Mr. Trump doesn’t lead in the polling on any major issues — even his lead on the economy has slipped away.
He is losing in Florida, a must-win state for Republican presidential candidates for roughly 100 years. He is behind in North Carolina, which successful Republicans have won for the last half century. Arizona and Georgia are battlegrounds, and maybe Texas, too. Joe Biden has been reliably ahead in all the Blue Wall states, in large part by eating into Mr. Trump’s lead with whites or reversing it.
So far the polling in the race looks more like Bob Dole against Bill Clinton in 1996, when Dole persistently and substantially trailed, than like Donald Trump against Hillary Clinton in 2016, when Mr. Trump was behind but by smaller margins than today (and briefly even ahead).
The standard restrictions apply: There are around three months to go, statelevel polling was off in 2016, and Mr. Trump doesn’t have to make up much ground to be within plausible range of another Electoral College victory.

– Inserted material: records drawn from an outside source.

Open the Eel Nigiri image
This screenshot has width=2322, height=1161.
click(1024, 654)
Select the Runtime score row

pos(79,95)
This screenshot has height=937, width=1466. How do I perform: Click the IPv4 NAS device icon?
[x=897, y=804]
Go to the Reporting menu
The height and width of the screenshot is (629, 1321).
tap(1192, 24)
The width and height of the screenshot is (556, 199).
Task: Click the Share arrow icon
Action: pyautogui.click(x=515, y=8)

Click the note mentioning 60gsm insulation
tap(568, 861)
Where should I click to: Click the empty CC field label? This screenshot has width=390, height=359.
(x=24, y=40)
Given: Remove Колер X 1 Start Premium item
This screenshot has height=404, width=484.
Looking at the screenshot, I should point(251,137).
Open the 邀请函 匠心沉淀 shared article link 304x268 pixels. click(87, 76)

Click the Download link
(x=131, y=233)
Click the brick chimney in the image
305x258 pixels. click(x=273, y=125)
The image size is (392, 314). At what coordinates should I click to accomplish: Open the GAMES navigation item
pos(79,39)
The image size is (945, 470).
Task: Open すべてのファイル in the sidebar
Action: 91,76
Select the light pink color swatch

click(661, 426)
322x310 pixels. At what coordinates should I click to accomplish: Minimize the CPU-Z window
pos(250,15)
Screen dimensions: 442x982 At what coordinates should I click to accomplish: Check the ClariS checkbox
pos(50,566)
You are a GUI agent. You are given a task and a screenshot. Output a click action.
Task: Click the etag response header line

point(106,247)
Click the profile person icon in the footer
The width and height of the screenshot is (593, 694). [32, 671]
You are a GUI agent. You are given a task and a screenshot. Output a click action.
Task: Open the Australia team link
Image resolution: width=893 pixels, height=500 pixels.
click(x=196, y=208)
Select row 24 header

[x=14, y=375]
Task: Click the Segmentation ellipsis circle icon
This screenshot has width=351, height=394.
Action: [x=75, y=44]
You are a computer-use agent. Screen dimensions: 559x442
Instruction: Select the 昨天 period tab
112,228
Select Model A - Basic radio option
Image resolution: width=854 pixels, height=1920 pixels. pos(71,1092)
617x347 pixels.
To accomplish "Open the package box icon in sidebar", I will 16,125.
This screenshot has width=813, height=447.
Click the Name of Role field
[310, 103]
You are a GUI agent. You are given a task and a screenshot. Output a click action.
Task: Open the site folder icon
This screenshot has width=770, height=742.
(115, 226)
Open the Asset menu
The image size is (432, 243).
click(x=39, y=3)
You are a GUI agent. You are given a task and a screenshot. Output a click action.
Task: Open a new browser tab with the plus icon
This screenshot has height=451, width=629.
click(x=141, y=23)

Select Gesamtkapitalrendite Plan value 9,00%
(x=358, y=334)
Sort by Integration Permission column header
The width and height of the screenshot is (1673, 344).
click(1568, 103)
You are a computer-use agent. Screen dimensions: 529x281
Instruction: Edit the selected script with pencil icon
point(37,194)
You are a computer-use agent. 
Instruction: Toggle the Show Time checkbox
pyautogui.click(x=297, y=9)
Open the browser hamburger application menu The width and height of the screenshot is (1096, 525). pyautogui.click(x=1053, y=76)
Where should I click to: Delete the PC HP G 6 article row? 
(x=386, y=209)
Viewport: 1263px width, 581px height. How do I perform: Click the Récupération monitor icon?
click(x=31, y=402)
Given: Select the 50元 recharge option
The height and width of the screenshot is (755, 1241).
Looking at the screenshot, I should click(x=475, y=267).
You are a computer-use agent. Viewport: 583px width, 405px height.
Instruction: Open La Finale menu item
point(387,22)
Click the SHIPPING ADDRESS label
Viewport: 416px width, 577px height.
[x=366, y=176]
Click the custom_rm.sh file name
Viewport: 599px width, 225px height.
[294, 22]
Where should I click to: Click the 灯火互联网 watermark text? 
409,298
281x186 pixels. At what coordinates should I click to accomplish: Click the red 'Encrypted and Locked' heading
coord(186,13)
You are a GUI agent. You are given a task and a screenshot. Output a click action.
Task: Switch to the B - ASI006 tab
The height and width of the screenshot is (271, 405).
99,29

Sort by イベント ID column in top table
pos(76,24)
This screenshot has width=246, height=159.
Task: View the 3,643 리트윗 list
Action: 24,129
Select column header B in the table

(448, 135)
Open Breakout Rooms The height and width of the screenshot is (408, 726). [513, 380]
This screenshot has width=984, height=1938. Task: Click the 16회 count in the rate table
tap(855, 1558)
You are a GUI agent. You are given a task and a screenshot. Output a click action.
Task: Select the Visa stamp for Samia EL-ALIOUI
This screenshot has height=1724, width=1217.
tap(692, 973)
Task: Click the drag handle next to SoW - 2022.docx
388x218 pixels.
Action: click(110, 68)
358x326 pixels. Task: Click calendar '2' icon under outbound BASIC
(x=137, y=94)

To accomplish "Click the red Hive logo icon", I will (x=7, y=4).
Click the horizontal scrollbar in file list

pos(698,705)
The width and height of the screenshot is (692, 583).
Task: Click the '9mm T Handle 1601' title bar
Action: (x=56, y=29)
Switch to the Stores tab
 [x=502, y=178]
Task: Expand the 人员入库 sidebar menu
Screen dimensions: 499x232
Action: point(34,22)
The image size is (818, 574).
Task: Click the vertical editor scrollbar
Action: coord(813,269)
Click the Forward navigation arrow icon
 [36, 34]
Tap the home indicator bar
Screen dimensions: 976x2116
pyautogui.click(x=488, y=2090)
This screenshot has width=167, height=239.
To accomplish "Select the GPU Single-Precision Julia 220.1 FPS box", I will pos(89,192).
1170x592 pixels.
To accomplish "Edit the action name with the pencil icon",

Still, his situation is dire by any measure. Underlying conditions have turned against him, yet even when the economy was thriving, Mr. Trump was in a notably perilous position for a president presiding over peace and prosperity. The fault is not in his stars but in his tweets, erratic behavior, scattershot belligerence, and denials of reality, which had already made him radioactive before what he sometimes calls the “Wuhan flu” ever emerged.
Mr. Trump is thinskinned, self-obsessed, small-minded, intellectually lazy, and ill-disciplined. These never seemed to be great qualities in a chief executive, but they have caught up with Mr. Trump over the last six months in particular. They have played into his poor handling of the coronavirus crisis and the aftermath of the killing of George Floyd. When times became more serious, he remained as unserious as ever.
COVID has been the main factor worsening his political condition. The damage didn’t register in the polls at first. At the end of March and beginning of April, polling had his handling of the crisis in positive territory, a kind of rally-around-the-flag effect. But the effect was smaller and shorter-lived for him than it was for other officials, in the states and abroad. As of early August, the average of the polling at the website FiveThirtyEight has his rating on the crisis at 58 percent disapprove and 38 percent approve. This is a flashing red light given that COVID is the most important issue to voters at the moment, a rare instance when the economy isn’t the top issue in a presidential election.
Of course, none of Mr. Trump’s critics predicted that a deadly and economy-flattening contagion would kneecap him in an election year. But his inability to respond adequately to the crisis is the kind of thing that they had in mind when they warned that his character traits were unsuited to the presidency.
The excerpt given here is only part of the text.